What are some of the things that are big no-nos for Aberdeen?

Governance is an area which is very important for us. We have learnt over time that bad corporate governance leads to bad performance. herefore we ask at the beginning: are the directors really independent? We look at their past history, whether they attend all board meetings.

The other thing we look at closely is related party transactions. Some big companies inevitably do this and we need to be sure that these transactions are in the shareholders’  best interests. For example, we look very closely for fair play if the major shareholder injects assets in his private companies into his listed entities.

We try to avoid that wander far from from their core activity without consulting shareholders.

Are you positive on Malaysia now?

 I feel that Malaysia is being forced into getting more efficient.
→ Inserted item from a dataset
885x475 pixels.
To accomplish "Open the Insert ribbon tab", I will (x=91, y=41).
With the removal of subsidies, Malaysians are starting to adjust to real life. Hard times help to produce greater efficiencies.
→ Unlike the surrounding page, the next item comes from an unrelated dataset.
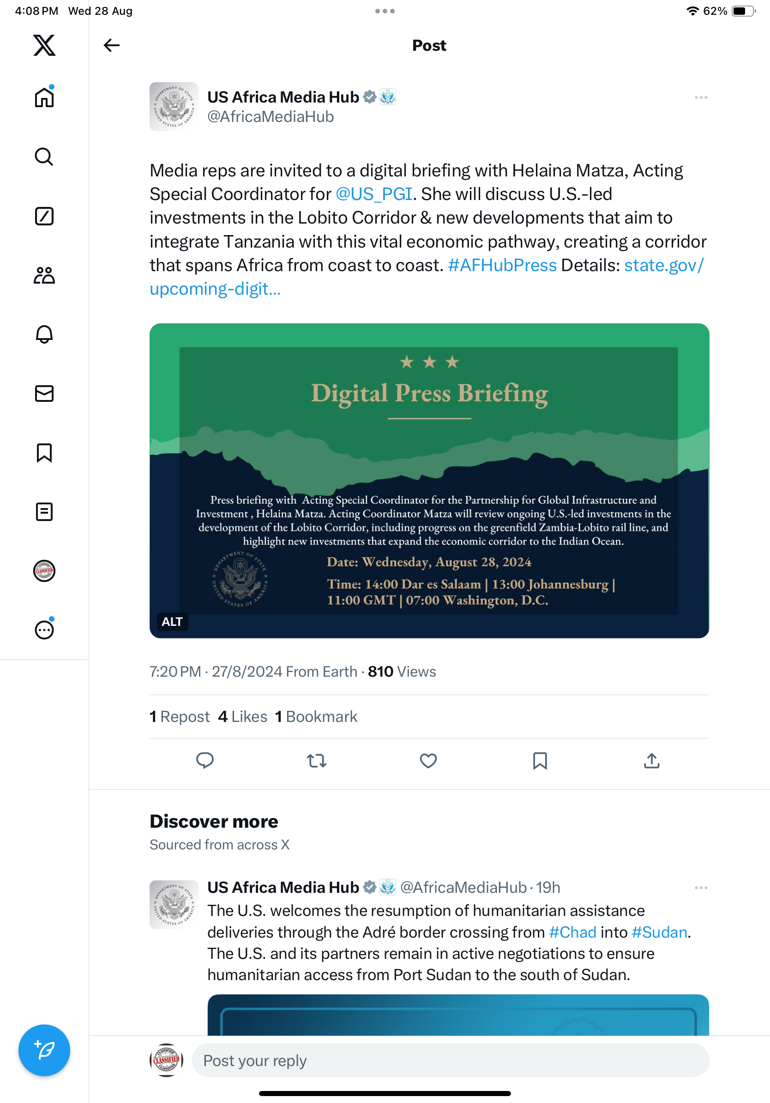Repost the digital briefing post
This screenshot has width=770, height=1103.
(x=316, y=760)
Malaysia’s economy is actually looking quite good. Oil prices have collapsed since last June so we’re now smack in the middle of it, yet our trade and current accounts are still in surplus. Our latest Industrial
Production Index figures show that the manufacturing sector is doing pretty well.

Although we are running a budget deficit, it is narrowing.
Malaysia is in fact expanding and diversifying regionally. When we compare Malaysia’s external assets
compared to its external liabilities, it is very strong compared with our neighbours. Moving forward, I see
Malaysia deriving more of its income from more diversified sources.

Then why has the ringgit been so battered?

The near-term movement of all currencies appears to be in the hands of the traders. Like other emerging market central banks, Bank Negara has avoided wasting hard-earned reserves to combat this - our international reserves are in fact now starting to tick up. I feel the Ringgit is way undervalued.
Now would be a very good time to buy into the Ringgit. However, with the uncertainties at large in the global economy, we now seem to be in ‘No Man’s Land’ where nobody is willing to move in and buy.

What is your opinion of the global economy at this point?

For seven years or more, the world economy has been subjected to a massive experiment by central banks around the developed world.Nobody knows how the experiment will turn out. I personally do not foresee the Fed raising interest rates in December because I don’t think the US economy is strong enough to handle it.

In fact when the Fed does raise interest rates, it’s possible that markets could fall heavily, in my view.
Then perhaps, this would cause the fourth bout of quantitative easing (QE4) to take place.

However, all these rounds of QE never actually put any money into the pockets of Americans. People have always looked to central banks as the saviours of the economy.